WHAT YOU ARE ASKED TO DO:
In the documentation coverage report, rewrite the passage that begins at "FOCUSED STRATEGY: 80/20" and ends after "these 5 packages.", substituting "Suggestion" for "Recommendation".

STUDY TEXT:
#####

10. codex_cli/ - HIGH

  • Undocumented Items: 24
  • Files: 2
  • Coverage: 7.7%
  • Priority: P0
  • Rationale: User-facing CLI, poor coverage
  • Effort: ~2 pre-commits

LOW PRIORITY (Phases 7-8 or Phase 6)

Well-Documented Packages (>90% coverage):

  • cognitive_brain/ - 97.7% ✅
  • context_management/ - 99.6% ✅
  • zendesk/ - 93.6% ✅
  • ingestion/ - 88.2% ✅
  • agent/ - 89.3% ✅
  • security/ - 84.0% ✅

These packages serve as examples of good documentation and can be used as templates.


FOCUSED STRATEGY: 80/20 RULE

Top 5 Packages Account for 80% of Work

Package Undocumented % of Total Cumulative
codex_ml 1,940 58.7% 58.7%
codex 551 16.7% 75.4%
training 130 3.9% 79.3%
mcp 123 3.7% 83.0%
hhg_logistics 57 1.7% 84.7%

Recommendation: Focus 80% of Phase 5 effort on these 5 packages.

#####

RECORDED DATA:
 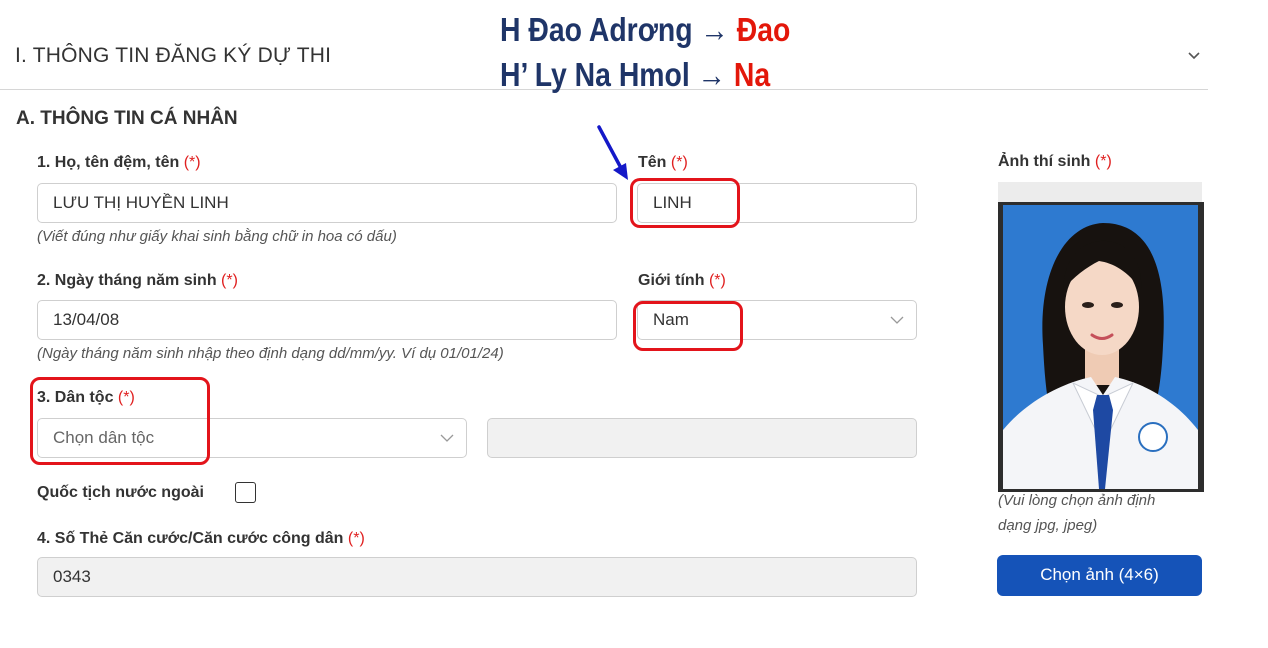 What do you see at coordinates (477, 577) in the screenshot?
I see `id-card-input: 0343` at bounding box center [477, 577].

#####

SOLUTION TO THIS PROBLEM:
FOCUSED STRATEGY: 80/20 RULE

Top 5 Packages Account for 80% of Work

Package Undocumented % of Total Cumulative
codex_ml 1,940 58.7% 58.7%
codex 551 16.7% 75.4%
training 130 3.9% 79.3%
mcp 123 3.7% 83.0%
hhg_logistics 57 1.7% 84.7%

Suggestion: Focus 80% of Phase 5 effort on these 5 packages.